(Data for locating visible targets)
──────────
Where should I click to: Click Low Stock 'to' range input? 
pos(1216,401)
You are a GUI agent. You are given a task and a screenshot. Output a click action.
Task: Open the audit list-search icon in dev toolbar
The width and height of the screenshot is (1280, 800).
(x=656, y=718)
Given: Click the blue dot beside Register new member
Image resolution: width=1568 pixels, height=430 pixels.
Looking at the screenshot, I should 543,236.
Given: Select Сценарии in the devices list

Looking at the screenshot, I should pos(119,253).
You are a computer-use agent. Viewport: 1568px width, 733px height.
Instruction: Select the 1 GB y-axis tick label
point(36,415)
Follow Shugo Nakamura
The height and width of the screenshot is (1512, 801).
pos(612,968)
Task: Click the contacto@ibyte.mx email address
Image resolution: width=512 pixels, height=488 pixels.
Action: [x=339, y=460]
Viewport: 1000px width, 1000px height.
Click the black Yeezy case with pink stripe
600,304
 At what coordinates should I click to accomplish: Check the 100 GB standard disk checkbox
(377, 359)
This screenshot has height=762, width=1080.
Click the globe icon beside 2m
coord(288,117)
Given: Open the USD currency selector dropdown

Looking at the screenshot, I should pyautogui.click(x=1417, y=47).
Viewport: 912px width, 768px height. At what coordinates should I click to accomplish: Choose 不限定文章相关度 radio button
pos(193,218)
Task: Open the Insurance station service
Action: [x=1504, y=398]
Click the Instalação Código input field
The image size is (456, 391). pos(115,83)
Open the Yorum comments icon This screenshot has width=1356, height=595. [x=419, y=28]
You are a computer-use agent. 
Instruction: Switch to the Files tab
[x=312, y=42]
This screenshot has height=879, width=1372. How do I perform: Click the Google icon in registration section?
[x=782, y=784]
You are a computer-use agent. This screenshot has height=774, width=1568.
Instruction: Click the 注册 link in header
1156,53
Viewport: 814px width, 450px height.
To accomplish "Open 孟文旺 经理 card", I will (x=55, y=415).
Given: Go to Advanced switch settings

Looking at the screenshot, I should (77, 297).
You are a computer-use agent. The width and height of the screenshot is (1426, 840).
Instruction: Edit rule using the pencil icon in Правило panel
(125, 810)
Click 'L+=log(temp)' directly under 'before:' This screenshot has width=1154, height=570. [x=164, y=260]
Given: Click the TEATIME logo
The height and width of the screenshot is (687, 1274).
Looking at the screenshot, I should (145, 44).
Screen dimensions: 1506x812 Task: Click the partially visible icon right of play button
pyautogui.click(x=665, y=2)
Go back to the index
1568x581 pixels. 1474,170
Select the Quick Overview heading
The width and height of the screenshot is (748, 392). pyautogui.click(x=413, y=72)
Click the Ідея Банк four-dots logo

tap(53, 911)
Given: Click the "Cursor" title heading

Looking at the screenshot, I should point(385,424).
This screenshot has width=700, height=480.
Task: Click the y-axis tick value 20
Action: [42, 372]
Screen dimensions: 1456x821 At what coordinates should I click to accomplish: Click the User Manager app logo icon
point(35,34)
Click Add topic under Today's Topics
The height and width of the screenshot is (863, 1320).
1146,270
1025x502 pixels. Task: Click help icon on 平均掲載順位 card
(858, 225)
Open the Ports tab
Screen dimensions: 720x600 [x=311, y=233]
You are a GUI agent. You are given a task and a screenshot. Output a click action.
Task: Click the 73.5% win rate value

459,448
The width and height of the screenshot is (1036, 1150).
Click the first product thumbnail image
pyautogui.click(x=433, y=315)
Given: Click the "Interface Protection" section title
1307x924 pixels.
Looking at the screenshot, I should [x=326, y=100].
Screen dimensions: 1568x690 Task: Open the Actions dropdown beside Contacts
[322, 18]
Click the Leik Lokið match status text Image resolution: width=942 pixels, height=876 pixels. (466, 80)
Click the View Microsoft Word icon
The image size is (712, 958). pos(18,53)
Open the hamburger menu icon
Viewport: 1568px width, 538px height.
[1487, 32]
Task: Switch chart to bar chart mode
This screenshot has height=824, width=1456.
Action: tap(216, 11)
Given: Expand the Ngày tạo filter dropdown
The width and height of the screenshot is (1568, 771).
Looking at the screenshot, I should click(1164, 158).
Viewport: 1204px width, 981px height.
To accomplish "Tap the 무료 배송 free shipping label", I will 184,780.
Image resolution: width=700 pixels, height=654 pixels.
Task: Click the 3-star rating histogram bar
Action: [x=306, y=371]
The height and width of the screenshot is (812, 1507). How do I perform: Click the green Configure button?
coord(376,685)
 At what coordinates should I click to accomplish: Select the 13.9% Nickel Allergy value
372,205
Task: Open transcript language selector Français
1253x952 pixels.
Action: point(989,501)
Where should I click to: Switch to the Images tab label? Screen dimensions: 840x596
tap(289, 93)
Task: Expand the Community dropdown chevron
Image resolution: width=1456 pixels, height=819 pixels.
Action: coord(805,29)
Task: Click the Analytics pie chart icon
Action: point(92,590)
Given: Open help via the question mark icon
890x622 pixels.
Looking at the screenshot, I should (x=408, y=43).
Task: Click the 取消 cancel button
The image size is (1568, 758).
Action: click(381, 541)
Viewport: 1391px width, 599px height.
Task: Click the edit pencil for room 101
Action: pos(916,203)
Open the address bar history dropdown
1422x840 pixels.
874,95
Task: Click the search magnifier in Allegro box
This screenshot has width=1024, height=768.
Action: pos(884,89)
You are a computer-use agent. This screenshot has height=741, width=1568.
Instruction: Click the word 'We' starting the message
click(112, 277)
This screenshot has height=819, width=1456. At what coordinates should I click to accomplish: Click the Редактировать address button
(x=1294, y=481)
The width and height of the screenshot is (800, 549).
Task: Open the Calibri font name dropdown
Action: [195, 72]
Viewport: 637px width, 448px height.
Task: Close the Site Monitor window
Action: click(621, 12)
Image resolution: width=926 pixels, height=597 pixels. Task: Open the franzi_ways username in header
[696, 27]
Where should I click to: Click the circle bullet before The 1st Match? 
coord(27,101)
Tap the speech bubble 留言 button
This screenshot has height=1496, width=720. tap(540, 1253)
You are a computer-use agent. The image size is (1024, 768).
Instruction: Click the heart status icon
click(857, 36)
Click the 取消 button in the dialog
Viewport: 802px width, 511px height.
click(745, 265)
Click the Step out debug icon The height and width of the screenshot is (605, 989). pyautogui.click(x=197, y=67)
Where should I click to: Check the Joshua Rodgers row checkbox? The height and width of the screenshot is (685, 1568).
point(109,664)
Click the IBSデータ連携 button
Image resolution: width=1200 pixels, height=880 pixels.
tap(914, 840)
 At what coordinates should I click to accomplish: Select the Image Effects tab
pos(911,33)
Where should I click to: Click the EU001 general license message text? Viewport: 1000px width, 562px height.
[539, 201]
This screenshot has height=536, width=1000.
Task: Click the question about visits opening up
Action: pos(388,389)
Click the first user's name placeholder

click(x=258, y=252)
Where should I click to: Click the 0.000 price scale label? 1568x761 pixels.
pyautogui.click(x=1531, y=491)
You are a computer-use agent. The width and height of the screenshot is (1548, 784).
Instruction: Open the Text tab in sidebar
──────────
### TASK
Extract every line of the records above that contains the string "coordinates".

### EXERCISE RESULT
 At what coordinates should I click to accomplish: Check the 100 GB standard disk checkbox
Viewport: 912px width, 768px height. At what coordinates should I click to accomplish: Choose 不限定文章相关度 radio button
Screen dimensions: 1456x821 At what coordinates should I click to accomplish: Click the User Manager app logo icon
 At what coordinates should I click to accomplish: Select the 13.9% Nickel Allergy value
This screenshot has height=819, width=1456. At what coordinates should I click to accomplish: Click the Редактировать address button
 At what coordinates should I click to accomplish: Select the Image Effects tab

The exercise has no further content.